Collected data:
Segment Open
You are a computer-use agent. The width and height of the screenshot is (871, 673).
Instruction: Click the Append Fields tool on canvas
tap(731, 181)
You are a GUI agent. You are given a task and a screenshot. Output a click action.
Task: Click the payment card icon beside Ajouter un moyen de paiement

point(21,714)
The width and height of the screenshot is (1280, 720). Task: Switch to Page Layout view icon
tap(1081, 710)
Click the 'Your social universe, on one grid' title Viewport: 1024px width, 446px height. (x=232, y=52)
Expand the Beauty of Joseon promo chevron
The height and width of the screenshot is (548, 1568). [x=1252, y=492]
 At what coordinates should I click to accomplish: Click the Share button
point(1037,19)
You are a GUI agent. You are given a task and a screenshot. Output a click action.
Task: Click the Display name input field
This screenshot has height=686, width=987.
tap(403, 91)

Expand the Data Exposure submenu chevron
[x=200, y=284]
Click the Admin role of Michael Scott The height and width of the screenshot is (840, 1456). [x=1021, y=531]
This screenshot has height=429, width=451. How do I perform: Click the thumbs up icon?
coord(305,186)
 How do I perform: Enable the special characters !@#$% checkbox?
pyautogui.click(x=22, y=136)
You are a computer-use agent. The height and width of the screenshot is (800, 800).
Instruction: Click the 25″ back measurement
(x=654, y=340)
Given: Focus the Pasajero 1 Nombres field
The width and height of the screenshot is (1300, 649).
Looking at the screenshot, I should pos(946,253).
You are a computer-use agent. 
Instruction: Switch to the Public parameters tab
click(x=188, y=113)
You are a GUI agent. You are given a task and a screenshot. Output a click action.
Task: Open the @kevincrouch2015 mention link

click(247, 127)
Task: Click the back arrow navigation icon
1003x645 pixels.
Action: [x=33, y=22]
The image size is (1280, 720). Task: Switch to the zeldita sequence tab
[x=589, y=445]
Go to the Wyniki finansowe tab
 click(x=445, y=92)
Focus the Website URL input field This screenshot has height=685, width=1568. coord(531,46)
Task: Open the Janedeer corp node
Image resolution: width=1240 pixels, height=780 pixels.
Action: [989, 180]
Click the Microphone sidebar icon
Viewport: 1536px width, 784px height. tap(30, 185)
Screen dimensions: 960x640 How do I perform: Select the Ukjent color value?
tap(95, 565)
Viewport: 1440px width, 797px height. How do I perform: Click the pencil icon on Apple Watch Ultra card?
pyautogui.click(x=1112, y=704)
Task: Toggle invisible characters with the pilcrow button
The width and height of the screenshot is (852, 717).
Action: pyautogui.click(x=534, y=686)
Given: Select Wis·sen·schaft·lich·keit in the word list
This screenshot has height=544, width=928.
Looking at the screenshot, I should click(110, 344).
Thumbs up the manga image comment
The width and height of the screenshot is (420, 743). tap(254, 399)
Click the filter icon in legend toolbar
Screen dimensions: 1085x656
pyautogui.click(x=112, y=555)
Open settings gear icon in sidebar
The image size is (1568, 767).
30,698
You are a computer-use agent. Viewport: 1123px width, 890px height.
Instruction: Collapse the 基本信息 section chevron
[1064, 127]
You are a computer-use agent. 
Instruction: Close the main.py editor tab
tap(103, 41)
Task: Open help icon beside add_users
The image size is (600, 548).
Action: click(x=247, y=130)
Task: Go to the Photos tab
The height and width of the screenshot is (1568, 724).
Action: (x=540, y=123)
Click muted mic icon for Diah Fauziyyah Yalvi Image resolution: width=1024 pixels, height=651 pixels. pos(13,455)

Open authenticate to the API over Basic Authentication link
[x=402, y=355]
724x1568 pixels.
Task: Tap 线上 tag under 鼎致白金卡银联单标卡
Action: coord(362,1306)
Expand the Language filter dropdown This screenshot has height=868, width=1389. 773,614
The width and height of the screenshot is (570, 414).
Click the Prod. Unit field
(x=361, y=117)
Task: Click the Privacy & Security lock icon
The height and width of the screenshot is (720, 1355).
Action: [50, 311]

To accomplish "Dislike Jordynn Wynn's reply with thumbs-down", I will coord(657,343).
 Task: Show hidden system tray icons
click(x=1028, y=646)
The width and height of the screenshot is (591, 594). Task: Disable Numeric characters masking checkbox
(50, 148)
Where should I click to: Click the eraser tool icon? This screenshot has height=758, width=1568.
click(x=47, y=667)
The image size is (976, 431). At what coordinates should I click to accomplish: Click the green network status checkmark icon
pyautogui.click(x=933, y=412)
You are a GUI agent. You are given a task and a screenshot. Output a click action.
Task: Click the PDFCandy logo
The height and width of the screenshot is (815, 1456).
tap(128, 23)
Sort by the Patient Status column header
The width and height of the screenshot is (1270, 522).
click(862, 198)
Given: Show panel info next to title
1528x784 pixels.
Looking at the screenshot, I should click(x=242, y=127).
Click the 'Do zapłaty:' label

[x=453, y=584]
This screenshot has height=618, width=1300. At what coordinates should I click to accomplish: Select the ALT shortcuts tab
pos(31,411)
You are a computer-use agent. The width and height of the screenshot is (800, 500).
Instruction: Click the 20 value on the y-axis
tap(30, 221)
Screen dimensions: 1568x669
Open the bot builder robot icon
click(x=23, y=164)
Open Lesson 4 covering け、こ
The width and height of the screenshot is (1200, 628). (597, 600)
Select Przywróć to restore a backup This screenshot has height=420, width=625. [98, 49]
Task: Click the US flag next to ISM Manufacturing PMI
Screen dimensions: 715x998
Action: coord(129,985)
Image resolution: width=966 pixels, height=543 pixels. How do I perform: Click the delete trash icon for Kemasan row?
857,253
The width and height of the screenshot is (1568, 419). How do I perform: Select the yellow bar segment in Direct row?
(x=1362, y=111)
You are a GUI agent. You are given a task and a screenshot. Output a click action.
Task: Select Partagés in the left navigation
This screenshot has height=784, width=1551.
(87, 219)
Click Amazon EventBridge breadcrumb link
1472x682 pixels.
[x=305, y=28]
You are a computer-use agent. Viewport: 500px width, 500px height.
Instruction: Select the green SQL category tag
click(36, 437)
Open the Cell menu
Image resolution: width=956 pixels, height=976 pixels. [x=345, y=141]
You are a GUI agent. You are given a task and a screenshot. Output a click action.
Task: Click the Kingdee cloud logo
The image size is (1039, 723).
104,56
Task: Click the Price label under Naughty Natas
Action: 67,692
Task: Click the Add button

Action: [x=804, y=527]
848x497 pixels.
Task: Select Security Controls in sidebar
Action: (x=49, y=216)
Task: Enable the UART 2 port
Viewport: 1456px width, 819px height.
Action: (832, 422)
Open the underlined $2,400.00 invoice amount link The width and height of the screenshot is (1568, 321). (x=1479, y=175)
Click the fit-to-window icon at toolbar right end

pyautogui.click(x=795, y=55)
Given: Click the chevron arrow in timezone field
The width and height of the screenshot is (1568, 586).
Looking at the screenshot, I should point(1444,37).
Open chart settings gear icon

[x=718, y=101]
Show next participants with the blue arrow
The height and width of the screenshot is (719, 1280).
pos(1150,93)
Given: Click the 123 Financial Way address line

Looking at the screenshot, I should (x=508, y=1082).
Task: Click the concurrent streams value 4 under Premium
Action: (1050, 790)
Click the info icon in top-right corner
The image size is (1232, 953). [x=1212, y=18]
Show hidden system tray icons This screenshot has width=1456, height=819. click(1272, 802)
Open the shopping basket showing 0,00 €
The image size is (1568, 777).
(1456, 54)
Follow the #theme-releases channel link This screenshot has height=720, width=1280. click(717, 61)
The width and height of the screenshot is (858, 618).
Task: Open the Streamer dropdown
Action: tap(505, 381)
Segment Closed
• Work required
Pull every line containing the string "navigation" out of the data above and copy it.

• Response to this exercise
Task: Click the back arrow navigation icon
Task: Select Partagés in the left navigation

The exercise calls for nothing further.